* Work to complete *
Pull every line of text from the records below and reproduce it without any change, omitting the pictures.
-- Material for this task start --
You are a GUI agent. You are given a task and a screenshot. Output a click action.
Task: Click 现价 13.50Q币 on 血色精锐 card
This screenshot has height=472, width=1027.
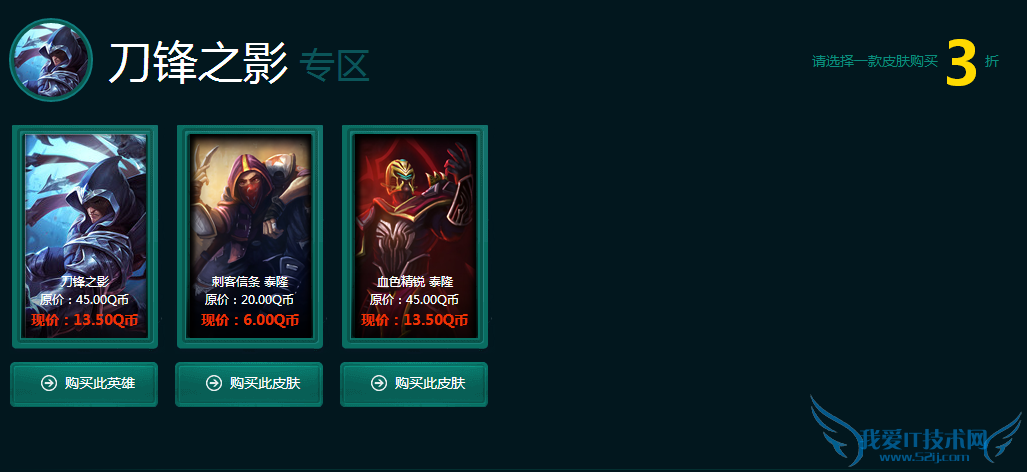click(415, 320)
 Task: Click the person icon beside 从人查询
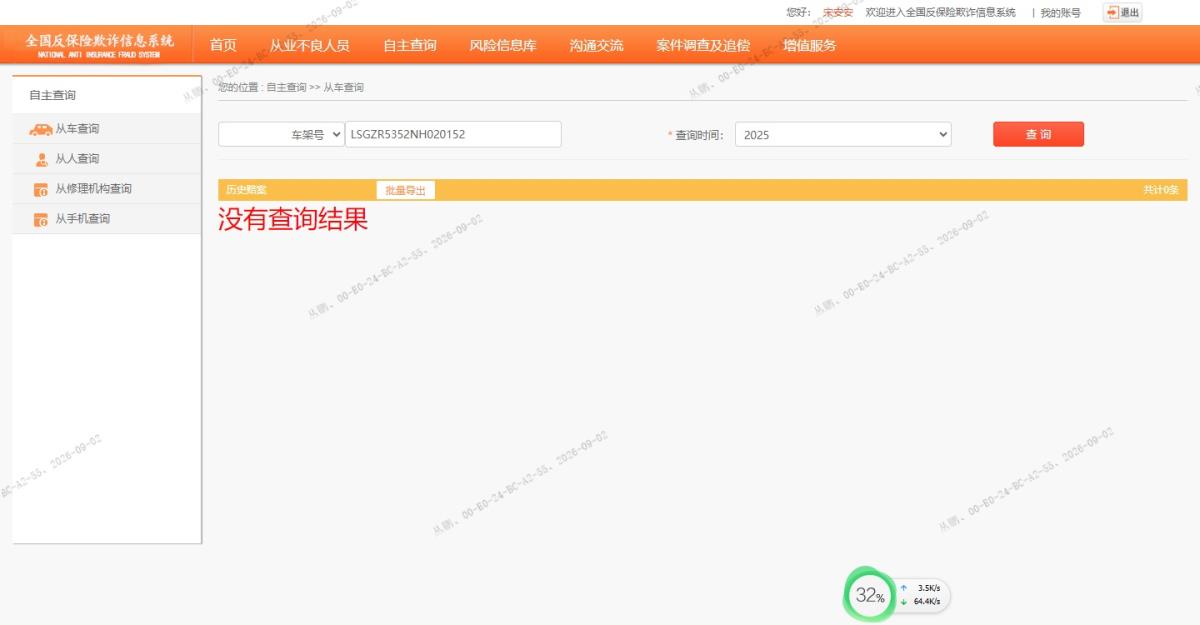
-- Material for this task end --
* The response *
You are a GUI agent. You are given a task and a screenshot. Output a click action.
Task: Click 现价 13.50Q币 on 血色精锐 card
This screenshot has height=472, width=1027.
click(415, 320)
 Task: Click the person icon beside 从人查询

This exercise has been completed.